Type your summary here Type rest of the post hereRebel Yell: The Violence, Passion, and Redemption of Stonewall JacksonRebel Yell: The Violence, Passion, and Redemption of Stonewall Jackson by S.C. Gwynne
My rating: 2 of 5 stars

Once again, as with previous book, Gwynne had taken a charismatic figure of American history, and delivered some good insights, but made some major, elemental errors at the same time, along with doing some major punch-pulling on interpretive history.

In "Empire of the Summer Moon," it was giving Comanche chief Quanah a white man's last name that he never had, and knowing better than to do that, being a Texan.

This time, the main factual error, or constellation of errors, in this book is promoting Jackson at the expense of James Longstreet, basically indulging old myths about Old Pete.

He perpetuates the myth that Longstreet was somehow "less than" or that Lee was often disappointed.

He also gets something flat-out wrong when claiming Lee had both promoted to lieutenant general on Oct. 10, 1862.

Longstreet's promotion was a day earlier, and Gwynne either should have known it and was lackadaisical in not actually knowing it, or else he's deliberately perpetuating a falsehood.

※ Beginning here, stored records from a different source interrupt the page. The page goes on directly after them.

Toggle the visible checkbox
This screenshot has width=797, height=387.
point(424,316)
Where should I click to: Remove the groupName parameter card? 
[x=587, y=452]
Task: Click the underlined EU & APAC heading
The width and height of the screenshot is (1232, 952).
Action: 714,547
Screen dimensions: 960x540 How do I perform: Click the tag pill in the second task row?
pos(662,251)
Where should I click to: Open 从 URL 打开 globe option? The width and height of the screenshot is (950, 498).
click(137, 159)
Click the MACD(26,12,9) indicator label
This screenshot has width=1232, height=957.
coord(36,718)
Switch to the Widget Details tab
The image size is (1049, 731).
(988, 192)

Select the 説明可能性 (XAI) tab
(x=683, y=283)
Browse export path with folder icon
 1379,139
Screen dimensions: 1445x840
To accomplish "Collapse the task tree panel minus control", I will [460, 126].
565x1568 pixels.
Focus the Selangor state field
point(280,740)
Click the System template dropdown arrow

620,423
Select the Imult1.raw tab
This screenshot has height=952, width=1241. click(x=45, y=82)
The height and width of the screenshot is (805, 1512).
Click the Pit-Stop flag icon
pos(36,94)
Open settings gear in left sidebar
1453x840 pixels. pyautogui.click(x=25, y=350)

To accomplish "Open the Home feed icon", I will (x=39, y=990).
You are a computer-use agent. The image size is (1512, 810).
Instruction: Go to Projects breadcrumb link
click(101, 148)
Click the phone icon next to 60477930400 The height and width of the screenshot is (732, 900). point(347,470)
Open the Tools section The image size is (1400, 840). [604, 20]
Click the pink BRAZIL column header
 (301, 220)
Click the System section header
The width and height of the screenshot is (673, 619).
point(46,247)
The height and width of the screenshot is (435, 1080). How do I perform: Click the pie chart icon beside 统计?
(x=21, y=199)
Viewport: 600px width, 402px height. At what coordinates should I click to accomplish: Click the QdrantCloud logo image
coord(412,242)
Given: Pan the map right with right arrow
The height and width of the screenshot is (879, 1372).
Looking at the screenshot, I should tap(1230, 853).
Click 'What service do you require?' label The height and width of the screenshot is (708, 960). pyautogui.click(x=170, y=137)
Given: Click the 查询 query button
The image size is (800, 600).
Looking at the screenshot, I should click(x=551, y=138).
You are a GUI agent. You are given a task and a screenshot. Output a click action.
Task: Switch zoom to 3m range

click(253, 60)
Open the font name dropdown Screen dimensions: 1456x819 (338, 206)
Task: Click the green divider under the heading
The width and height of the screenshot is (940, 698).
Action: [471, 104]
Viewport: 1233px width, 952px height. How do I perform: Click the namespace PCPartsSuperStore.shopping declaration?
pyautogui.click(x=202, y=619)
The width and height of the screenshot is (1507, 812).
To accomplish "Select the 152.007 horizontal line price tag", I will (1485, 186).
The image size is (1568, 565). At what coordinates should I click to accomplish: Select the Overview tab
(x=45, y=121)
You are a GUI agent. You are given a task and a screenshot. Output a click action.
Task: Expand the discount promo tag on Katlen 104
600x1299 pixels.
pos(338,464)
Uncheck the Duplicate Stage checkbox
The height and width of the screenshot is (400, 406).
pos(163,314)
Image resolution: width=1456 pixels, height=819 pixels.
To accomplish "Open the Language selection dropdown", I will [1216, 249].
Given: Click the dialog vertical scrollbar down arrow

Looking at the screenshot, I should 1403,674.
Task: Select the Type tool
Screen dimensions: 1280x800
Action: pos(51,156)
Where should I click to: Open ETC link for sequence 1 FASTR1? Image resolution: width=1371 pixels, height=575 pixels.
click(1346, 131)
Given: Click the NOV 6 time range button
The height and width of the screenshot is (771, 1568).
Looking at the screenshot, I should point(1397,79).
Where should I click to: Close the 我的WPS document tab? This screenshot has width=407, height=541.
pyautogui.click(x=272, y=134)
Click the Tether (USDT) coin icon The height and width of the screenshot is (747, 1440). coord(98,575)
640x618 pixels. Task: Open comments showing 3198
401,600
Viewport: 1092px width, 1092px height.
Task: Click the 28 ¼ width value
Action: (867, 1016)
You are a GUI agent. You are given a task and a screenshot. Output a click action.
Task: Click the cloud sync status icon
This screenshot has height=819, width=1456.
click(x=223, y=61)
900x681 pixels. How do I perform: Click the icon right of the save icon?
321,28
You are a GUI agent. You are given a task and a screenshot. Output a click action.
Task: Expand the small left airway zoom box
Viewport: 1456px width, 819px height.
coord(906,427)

Indeed, most modern histories that don't have such bias make clear that Longstreet's earlier promotion was deliberate, by Lee's design.

Also, at 2nd Manassas, confuses D.H. Hill with A.P. Hill in one reference. He later corrects that, but it really shouldn't have been made in the first place. (And, per an ongoing lament of mine about the book industry, it shouldn't have gotten past copy editors, either.)

Gwynne does show that Jackson's cantankerousness toward fellow officers started long before the Civil War. He also notes that he had too much secrecy about battle plans with sub-commanders. However, in his downplaying Longstreet, he also fails to note that not only was Old Pete better at this, but that he had a better, more professional, staff in general.

That said, he also could have critiqued Jackson more than he did for not recognizing that fast pursuit against retreating foes by large "civilian" armies in the Civil War just wasn't as possible as Jackson might have wished. And, while he mentions Jackson's "black flag" ideas at the start of the war, he doesn't critique them as much as he could.

Finally, while noting Jackson's kindliness as a slaveowner, Gwynne doesn't go more into his attitude toward slavery as a whole. (As best we can tell, he "accepted" it as under the control of the same predestinarian Calvinist God that informed his religious beliefs in general.)

And, while noting Jackson's religiosity, and its depth, Gwynne has a surprisingly narrow interaction with it; besides how it impacted his views on slavery, how did it impact his views on rebellion? How did he square it with his "black flag," ie, "no quarter" ideas — already at the start of the war — for invading the North?

In short, since Gwynne is a Texan, why doesn't he look in more depth at the idea that Stonewall Jackson wanted to be some sort of Santa Anna?

I was originally going to 3-star this, but thinking more and more on how Gwynne didn't delve into these and other issues related to Jackson's known religiosity, it goes down another star.